_Problem_
Report how many lines below contain the word "agent". Give only the number.

_Data excerpts_

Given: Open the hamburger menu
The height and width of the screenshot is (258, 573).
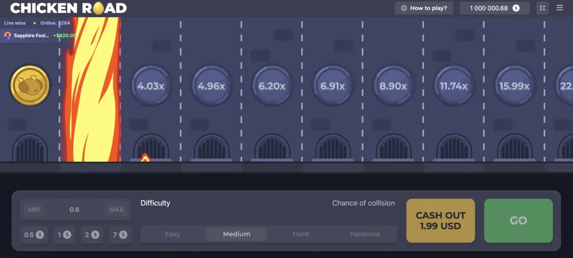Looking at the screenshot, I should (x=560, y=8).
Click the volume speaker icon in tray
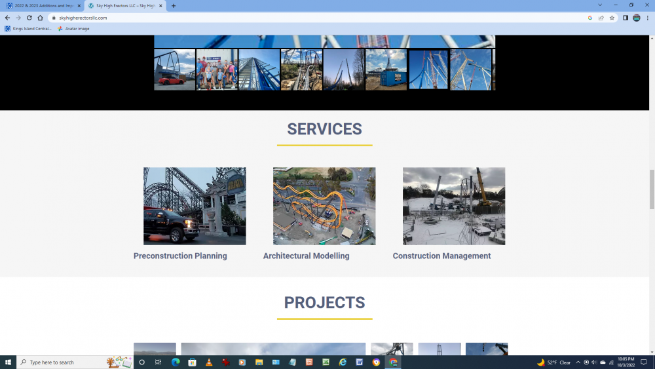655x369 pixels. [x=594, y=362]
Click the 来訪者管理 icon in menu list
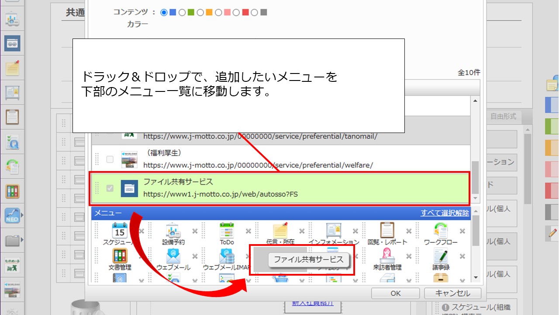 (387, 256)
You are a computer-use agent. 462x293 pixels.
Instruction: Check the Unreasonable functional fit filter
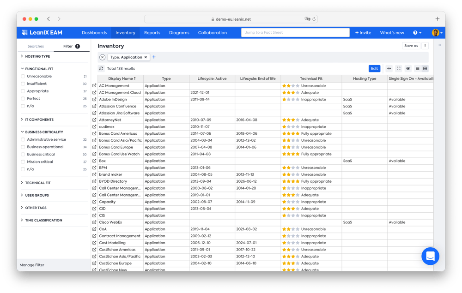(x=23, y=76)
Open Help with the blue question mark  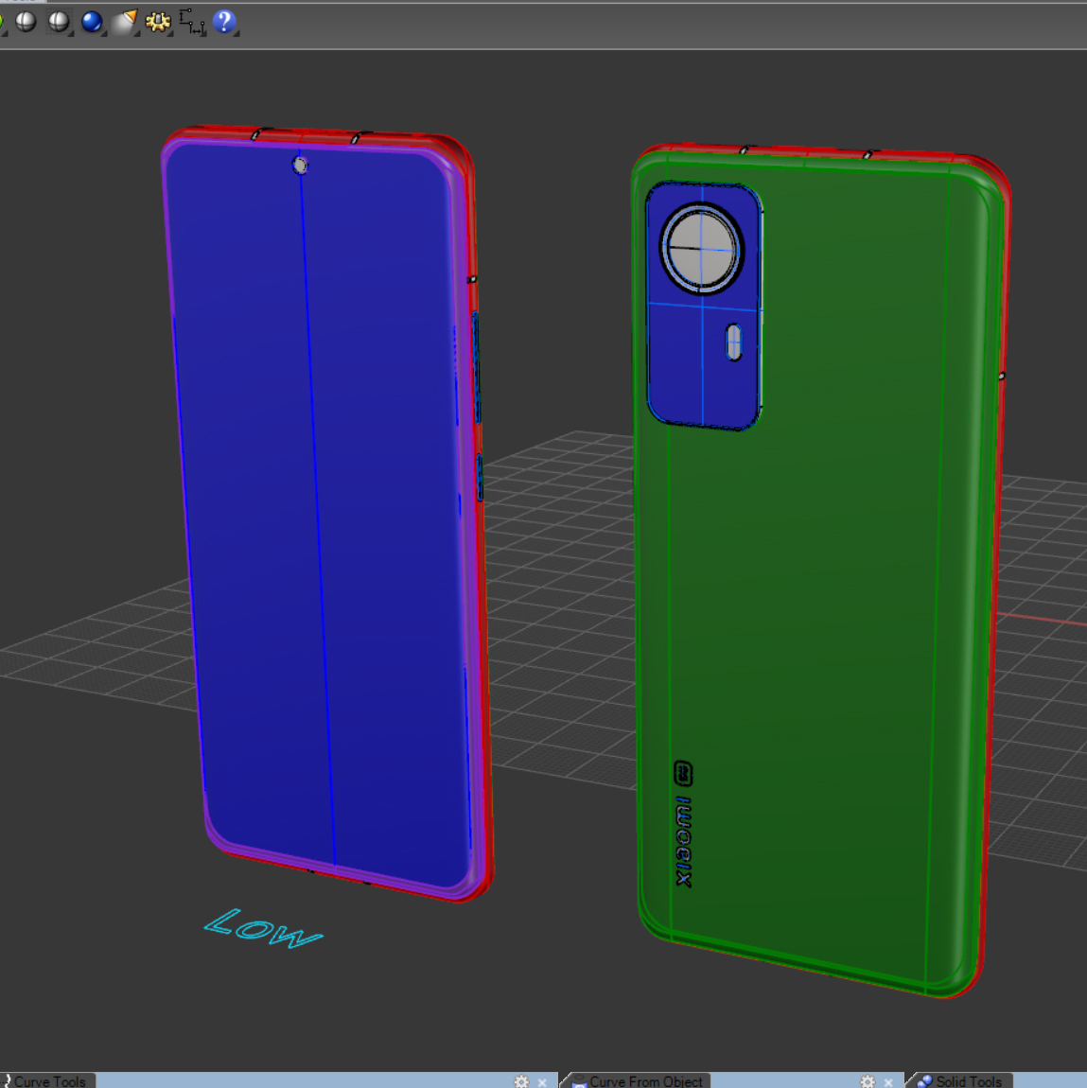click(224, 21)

--

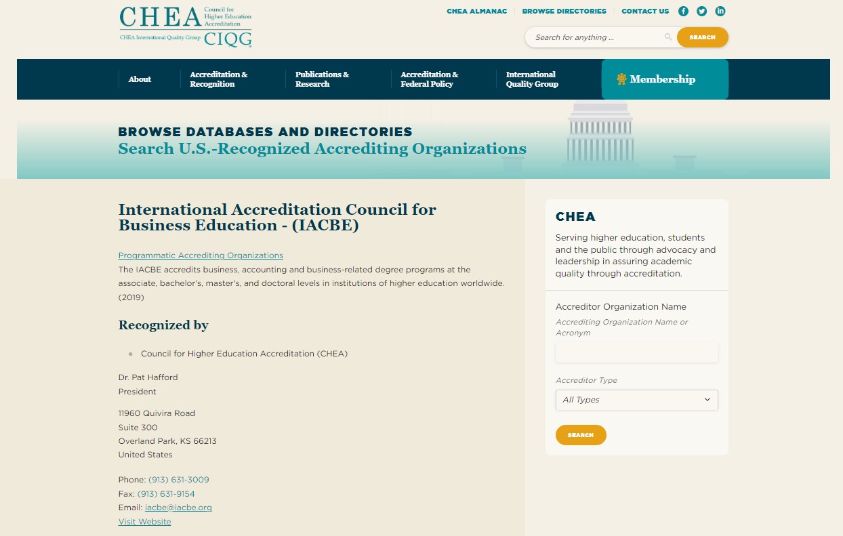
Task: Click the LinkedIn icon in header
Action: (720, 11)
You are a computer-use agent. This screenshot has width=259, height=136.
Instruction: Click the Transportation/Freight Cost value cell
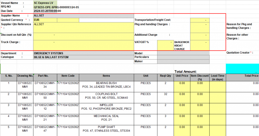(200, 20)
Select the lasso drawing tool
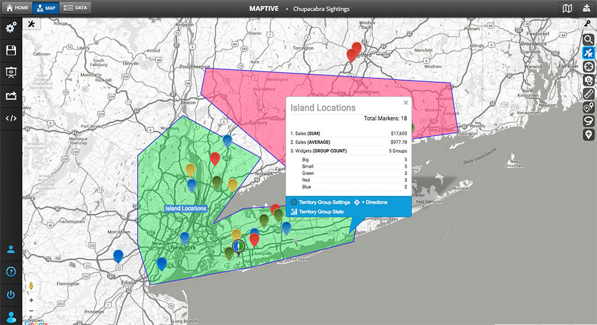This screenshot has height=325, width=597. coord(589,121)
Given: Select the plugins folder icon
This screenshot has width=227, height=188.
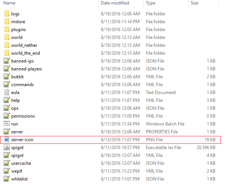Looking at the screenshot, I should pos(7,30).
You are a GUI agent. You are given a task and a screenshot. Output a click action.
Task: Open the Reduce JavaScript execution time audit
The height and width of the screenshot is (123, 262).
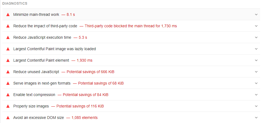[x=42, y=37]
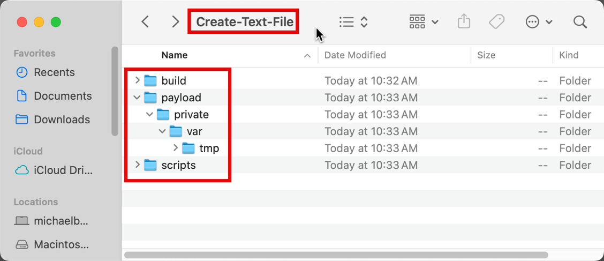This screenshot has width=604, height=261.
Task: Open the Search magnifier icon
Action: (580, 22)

_Solution to the exercise_
3